Tracing microservices with Jaeger

RELATIONSHIP BETWEEN SERVICES

In the world of microservices, one of the issues is the interdependence between many services. More complex services are not atomic but consist of a cross-call graph.

The use of tools and mechanisms to monitor, diagnose and analyze such dependencies and the mutual influence of services on operational efficiency is an important aspect of the microservice environment.

WHAT IS JAEGER

Jaeger is an open-source tool for the so-called distributed-tracing, i.e. tracking the mutual dependence of calls between distributed services. It allows you to monitor and investigate problems and issues related to it in the microservice environment, such as:

  • propagation of the context between the service invocation graph
  • monitoring of distributed transactions
  • locating the source of the error in the call sequence
  • analysis of dependencies between services
  • service performance analysis

null

HOW JAEGER WORKS

To be able to transfer information about processing to Jaeger, the tracked microservice must be documented with the jaeger-client code, which will enable reporting data to be sent to the jaeger-agent running on the same host on which the microservice is running.

Jaeger supports code instrumentation in Go, Java, NodeJS, Python, C ++ and C #.

Then the jaeger-agent sends the data to the jaeger-collector via the streaming mechanism (it can be another host). Collector receives the call trace data, validates it, and processes and indexes it appropriately so that the call details and dependencies data can be searched by the jaeger-query module. This data can be stored persistently or stored in memory. Jaeger uses Kafka to send information from agents to the controller, while Elasticsearch is used to analyze the search for trace data. Data can also be written by Jaeger to the Cassandra database.
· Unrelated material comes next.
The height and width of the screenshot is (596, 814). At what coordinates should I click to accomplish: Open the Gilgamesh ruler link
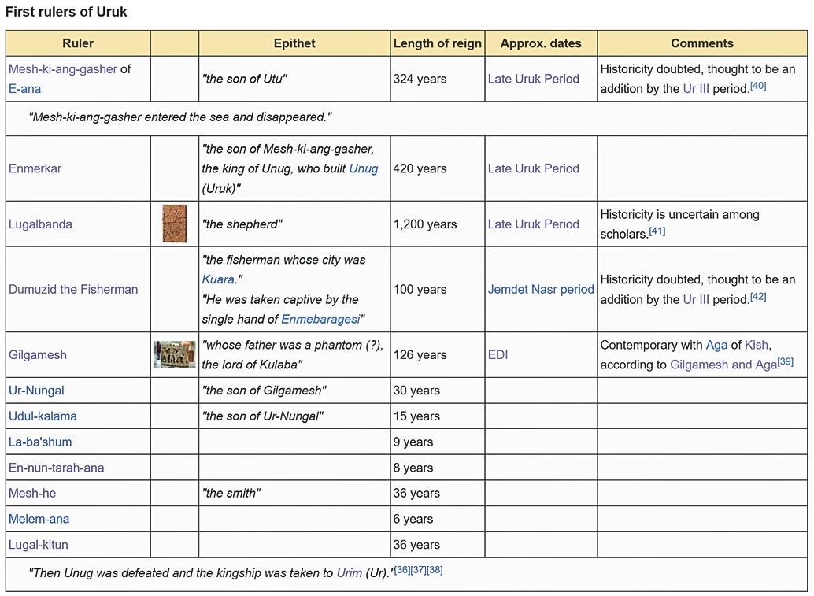click(38, 355)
For visual analysis, the user is provided with the Jaeger console that presents in a graphical form all information about dependencies and processing details. It provides, among others a search engine with which we can search for a base from "trace" by providing names of services, tags, parameters, time limits.

null

After finding the course of "trace" we are interested in, we can display its details of the service call graph with mutual dependencies and details, including processing time.

null

Errors and exceptions are also shown on the console.

null

The console also provides a mechanism for visualizing the system architecture identified based on call graphs (System Architecture tab). It is presented in the form of a directed graph where nodes are services and arcs are directions of dependence (which microservice uses which services).

null
null
null

We also have a tool for comparing two calls in the console. The resulting diagram shows us what elements of the call overlap (grey), which have been removed from the reference processing (red), and which have been added (green).

null

The quickest way to use Jaeger is to use the available pre-configured docker image to run all Jaeger modules within a single container. All modules are then run under one host.
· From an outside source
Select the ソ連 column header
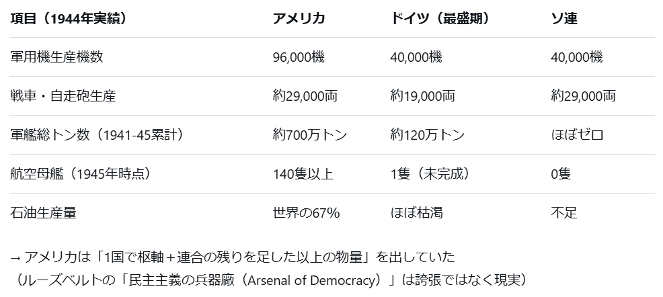Image resolution: width=663 pixels, height=297 pixels. (564, 18)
This configuration allows us to test Jaeger or use it to quickly configure the environment for incidental analysis.

JAEGER ON A KUBERNETES CLUSTER

Jaeger has a prepared configuration of objects for deployment on a Kubernetes cluster based on the Kubernetes Operator pattern. Its implementation in a cluster enables generic instrumentation of microservices.

After installing the Agent on the cluster, it will search, monitor and instrument pods with sidecar.jaegertracing.io/inject annotation in Deployment informing that the indicated pod should be instrumented by the Agent with a sidecar container from jaeger-agent to send trace information.

We decide which of the namespace jaeger-agent will be monitored by parameterizing the K8S RoleBinding object that grants the Service-Account permissions for the jaeger-operator. By default, this is only the space where the Agent will be deployed.

The last step is to deploy Jaeger components on the cluster by using the Jaeger CRD (Custom Resource Definition) object. The default configuration is called the "allInOne" strategy - that is, running the agent, collector, ingester and console on one pod. It should be mentioned that on production clusters, the configuration of the deployment of these components is a bit more complex. In such cases, the "production" or "streaming" strategies should be used, enabling more complex implementation configurations necessary in production environments, including:

  • the ability to select and define service configuration parameters for the persistent recording (Kafka, Elasticsearch, Casandra)
  • the possibility of using external Kafka or Elasticearch clusters
  • the ability to manage the auto scalability and replicability of the collector

SUMMARY

Jaeger is a valuable open-source tool to support the analysis and monitoring of microservices on a Kubernetes cluster, which turns out to be very useful both for teams maintaining the cluster to identify the source of the error and for development teams to identify "bottlenecks" and optimize the performance of key services.